3- Vacina para todos: efetivos, temporários e terceirizados uma só classe, uma só luta

Os trabalhadores em greve, conforme a vacinação avançava fruto da luta, reforçavam a necessidade de que todos os trabalhadores, sem distinção, fossem vacinados. Isso significava não somente imunizar os médicos, o corpo da enfermagem e os trabalhadores efetivos da administração, mas os residentes, os trabalhadores terceirizados da segurança, atendimento e da limpeza.

Isso contrasta com a política da reitoria da USP e da atual superintendência que precarizaram as condições de trabalho com o avanço da terceirização, segregam esses trabalhadores, como se fossem invisíveis ou como se suas vidas valessem menos assim como o seu trabalho, que são os menores salários da universidade.

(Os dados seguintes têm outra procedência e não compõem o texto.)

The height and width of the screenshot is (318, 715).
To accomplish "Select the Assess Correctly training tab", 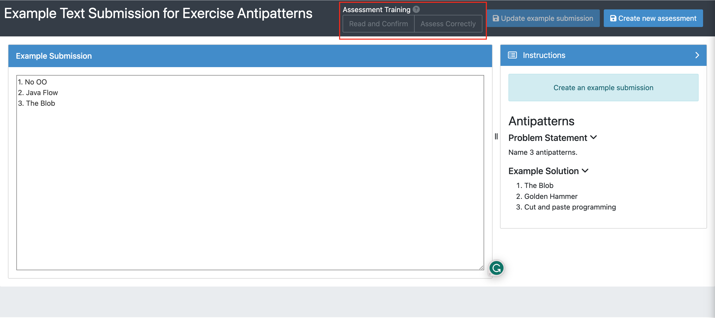I will [448, 24].
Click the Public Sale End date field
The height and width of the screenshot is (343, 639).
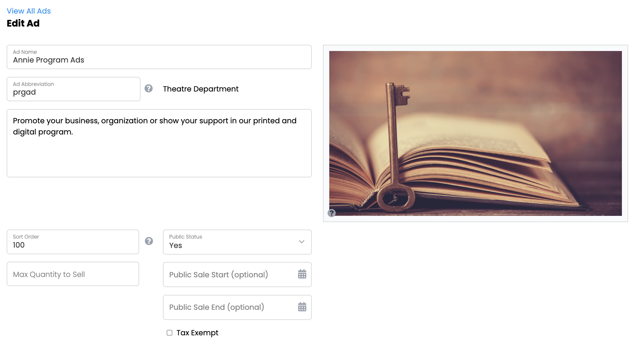pyautogui.click(x=228, y=307)
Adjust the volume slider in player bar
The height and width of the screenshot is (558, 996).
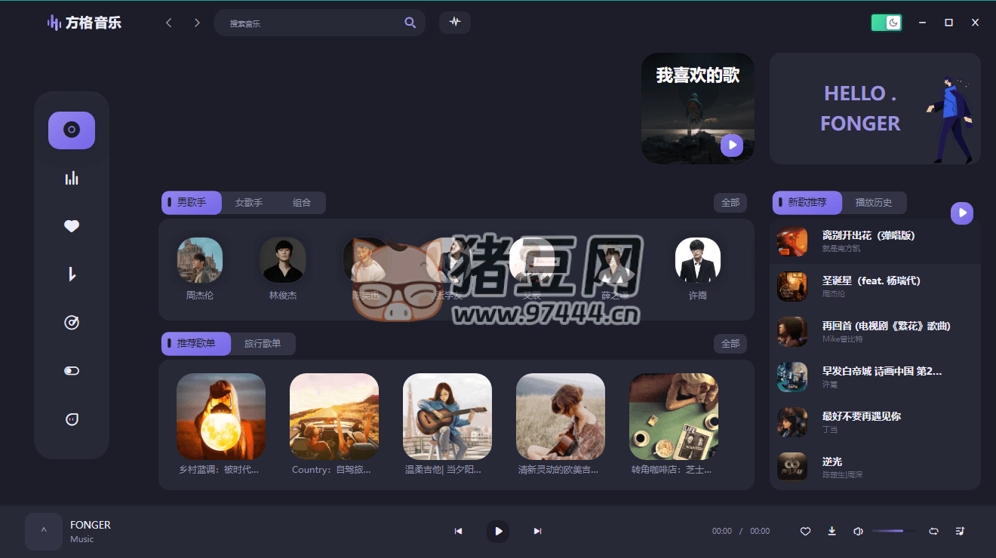894,531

O gesto dos trabalhadores do HU em luta significa muito mais que solidariedade, avança para construir uma unidade potente da nossa classe, pois ao bradarem “todo trabalhador do hospital não importa o setor é um trabalhador da saúde na linha de frente” se colocavam como uma só classe a serviço de uma só luta. Já não eram apenas 1300 efetivos, eram mais de 2mil que, ao lutar juntos pela vacina, lutavam também contra a divisão da nossa classe. Um grande exemplo de unidade a ser seguido.

É um grande exemplo contra a política que teve o PT durante seus governos em que triplicou o trabalho precário e que mantem as grandes centrais sindicais, como CUT(PT) e a CTB(PCdoB), que não batalham pela unidade entre efetivos e terceirizados nos sindicatos que dirigem. É nessa divisão que hoje se apoiam a direita, o Congresso, os governos e a mídia para contrapor o pagamento do auxílio emergencial aos direitos do funcionalismo público. O Congresso dos Trabalhadores da USP há anos aprovou a defesa dos terceirizados através da efetivação sem concurso público. E nós do Movimento Nossa Classe, como parte desta tradição, mantemos esta luta viva no dia a dia nas unidades em que estamos.

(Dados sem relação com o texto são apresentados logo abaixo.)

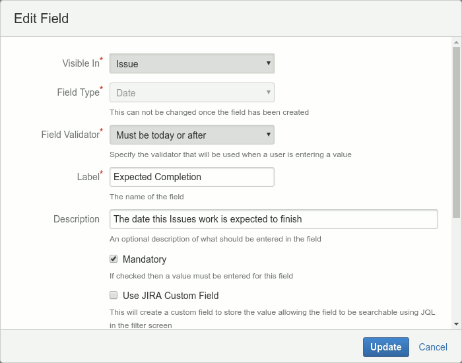Enable the Use JIRA Custom Field checkbox
Viewport: 462px width, 363px height.
[x=114, y=295]
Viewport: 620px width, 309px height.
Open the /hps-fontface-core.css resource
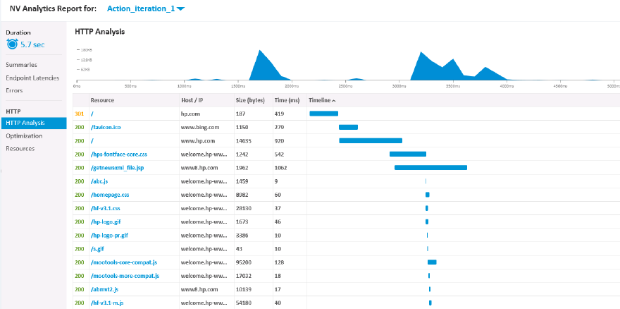coord(118,154)
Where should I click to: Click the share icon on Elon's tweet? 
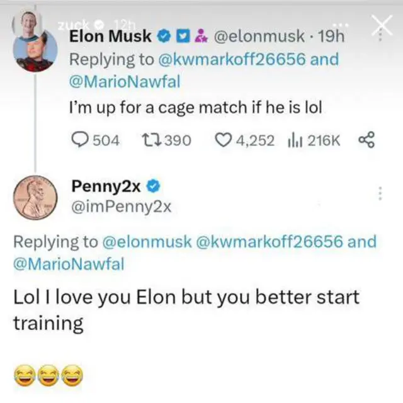tap(366, 140)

4- A força da unidade entre trabalhadores e estudantes

Desde o primeiro dia de greve, mas também nos atos por EPIs no inicio da pandemia, os estudantes da Juventude Faísca – que também constroem as atuais gestões dos Centros Acadêmicos da Letras (CAELL) e da Pedagogia (CAPPF) – estiveram ao lado dos trabalhadores do HU apoiando e ajudando a construir a luta pelas vacinas. Ainda que os estudantes sejam um grupo heterogêneo, é importantíssimo que exista um setor que busca construir uma aliança operário-estudantil. Esta aliança tem um potencial estratégico para combater o projeto da reitoria que veio desmontando o HU o que levou ao fechamento do PS adulto e infantil, mas que também aprofundou a precarização das condições de trabalho, do ensino, da pesquisa e reduziu drasticamente as políticas de permanência estudantil.

A reitoria teme a força dessa aliança que pode se chocar frontalmente com esse projeto de universidade cada vez mais elitista e que reproduz os ataques aos trabalhadores feitos pelo governo Bolsonaro e pelo regime autoritário pós-golpe. Cada vez mais o futuro da juventude depende de sua luta, junto à classe trabalhadora, contra o capitalismo que só apresenta como resposta maior precarização do trabalho e da vida, mais desemprego e fome, e uma grotesca destruição ambiental que avança para colocar em xeque a existência da vida.

Essa aliança operário-estudantil é preciosa para nós do Movimento Nossa Classe e da Juventude Faísca, porque lutamos para que a universidade esteja à serviço dos trabalhadores, da juventude e da maioria da população, e não à serviço de aumentar o lucro da burguesia através controle da pesquisa por grandes empresas, das Fundações Privadas, da terceirização. Essa aliança é necessária para construir a força capaz de reverter o desmonte do HU, conquistar a contratação para abrir plenamente o hospital ao atendimento dos trabalhadores da USP e seus dependentes, e da população da Zona Oeste e retomar a qualidade do ensino para os estudantes da saúde. O Diretório Central dos Estudantes, que é dirigido pelo PT, deveria construir essa aliança ao invés de reforçar a política da reitoria de divisão entre o movimento estudantil e os trabalhadores. Assim também deveriam atuar os Centros Acadêmicos dos cursos da saúde. O último dia da greve expressou o potencial dessa aliança, quando o Centro Acadêmico da Enfermagem se unificou ao CAELL e CAPPF e participou do ato de fim de greve. É preciso aprofundar e ampliar a aliança entre a juventude e os trabalhadores.